## Start Available records

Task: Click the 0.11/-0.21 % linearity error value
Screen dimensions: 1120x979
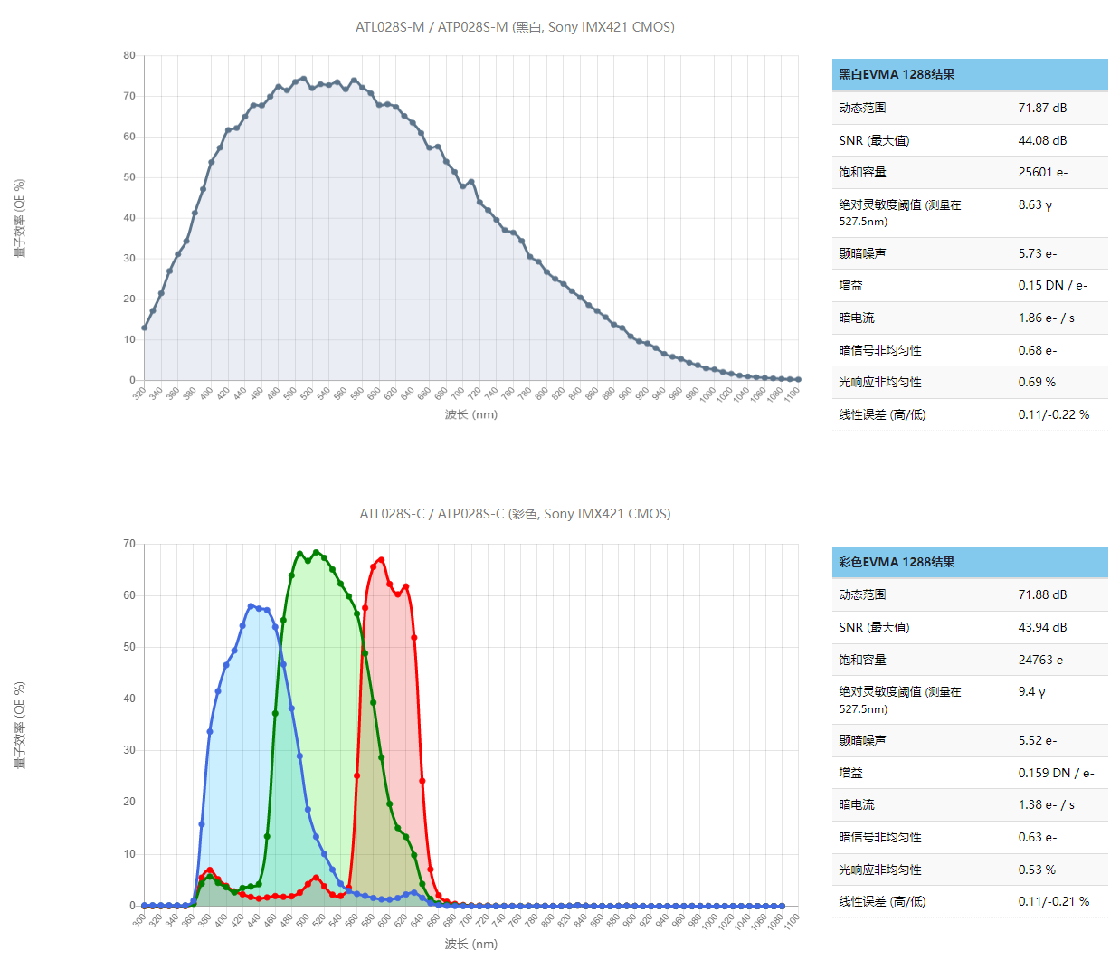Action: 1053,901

## End Available records
## Start Available records

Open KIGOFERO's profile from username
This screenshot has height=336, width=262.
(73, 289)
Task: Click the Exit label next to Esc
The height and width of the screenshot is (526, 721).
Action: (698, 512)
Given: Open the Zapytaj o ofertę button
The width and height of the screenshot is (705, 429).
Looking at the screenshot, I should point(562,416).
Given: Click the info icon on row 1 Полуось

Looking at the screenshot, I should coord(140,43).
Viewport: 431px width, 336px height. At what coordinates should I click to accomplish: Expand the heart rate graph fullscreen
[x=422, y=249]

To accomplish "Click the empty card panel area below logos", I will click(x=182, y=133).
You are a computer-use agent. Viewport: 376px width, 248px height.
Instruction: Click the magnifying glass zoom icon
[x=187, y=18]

## End Available records
## Start Available records

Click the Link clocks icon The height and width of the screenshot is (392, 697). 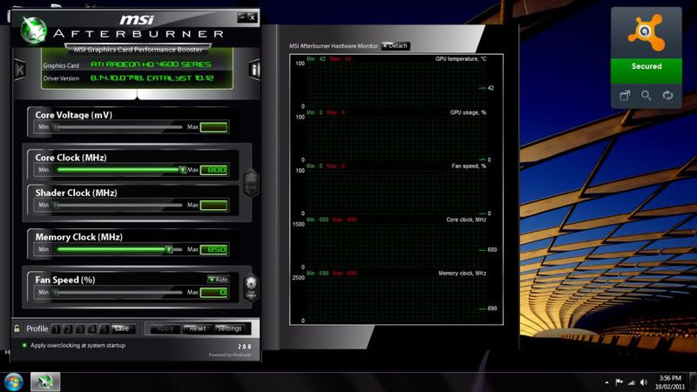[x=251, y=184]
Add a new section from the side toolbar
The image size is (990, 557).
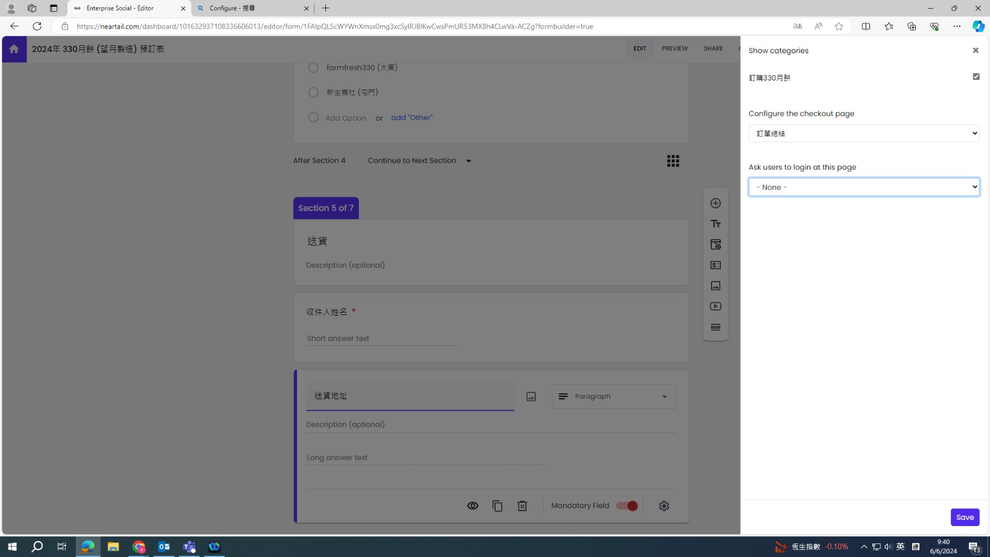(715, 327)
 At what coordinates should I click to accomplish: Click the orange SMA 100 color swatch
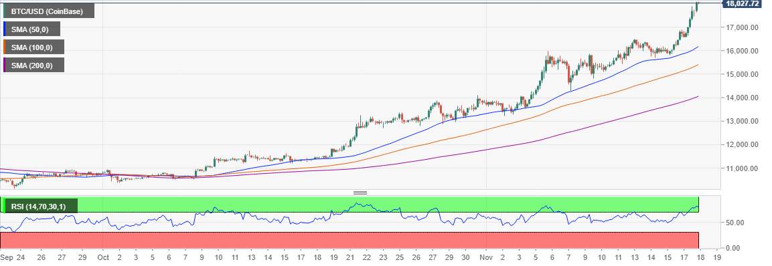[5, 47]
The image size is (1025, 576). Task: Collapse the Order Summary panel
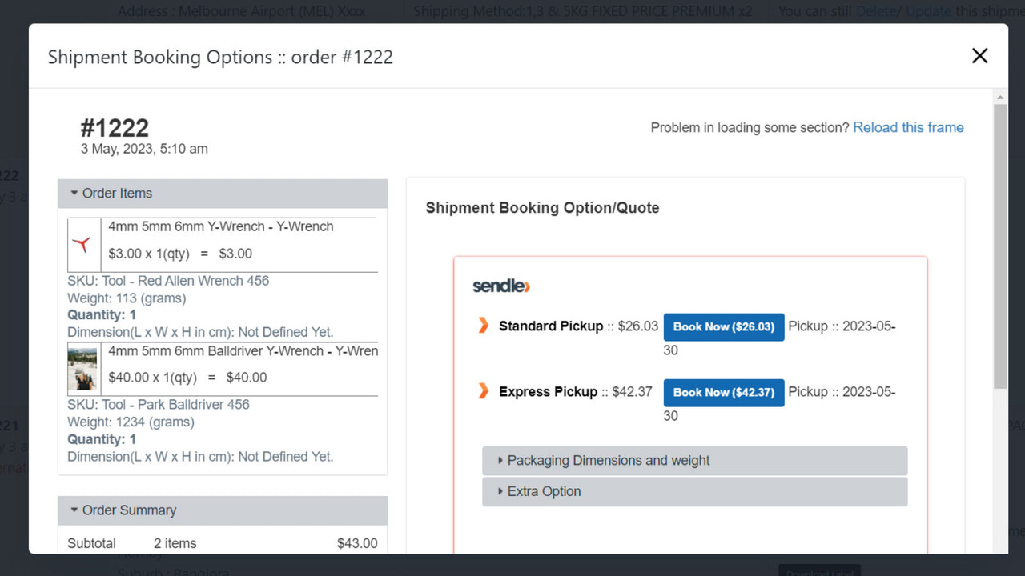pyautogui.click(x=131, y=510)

## End Available records

Short problem: Please rewrite everything from the line that contains "Viewport: 431px width, 336px" down to the line that contains "[x=187, y=18]", changing "Viewport" to "Screen size" and leaving the rest of those lines unchanged.

Solution to the exercise:
Screen size: 431px width, 336px height. At what coordinates should I click to accomplish: Expand the heart rate graph fullscreen
[x=422, y=249]

To accomplish "Click the empty card panel area below logos", I will click(x=182, y=133).
You are a computer-use agent. Screen size: 376px width, 248px height.
Instruction: Click the magnifying glass zoom icon
[x=187, y=18]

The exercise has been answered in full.